Fotograf: Heribert Corn

21.9.25 Das schreibt Sven Hartberger aus Wien, der sich im Kunstverein Göttingen der Diskussion stellte. In seinem Aufsatz dazu mit dem Untertitel „Wie Gemeinwohl-Ökonomie Anstrengungen für das Klima erübrigt“, argumentiert er:

„Die Erfordernisse einer gesunden Ökologie sind dem gegenwärtig weltbeherrschenden Wirtschaftsmodell nicht nur kein primäres Anliegen, sie sind ganz im Gegenteil seinen Interessen diametral entgegengesetzt. Wer für ein lebensfreundliches Klima auf unserem Planeten etwas erreichen will, wird deshalb … sich auf ein einziges Ziel konzentrieren müssen, nämlich darauf, der Schädigung des Klimas die Geschäftsgrundlage zu entziehen.

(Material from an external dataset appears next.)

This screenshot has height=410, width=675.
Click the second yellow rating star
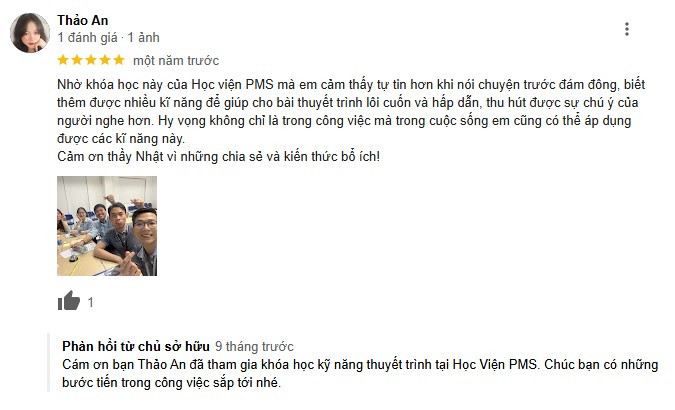[77, 60]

Wie das geschehen kann, demonstriert eine schnell wachsende Zahl von Unternehmen, Industriebetrieben, Kommunen und Einzelpersonen, die ihre wirtschaftliche Tätigkeit … an den Maximen [der] Gemeinwohl-Ökonomie orientieren.“ (Erstmals erschienen in: Forum Nachhaltig Wirtschaften, Heft 02/2022)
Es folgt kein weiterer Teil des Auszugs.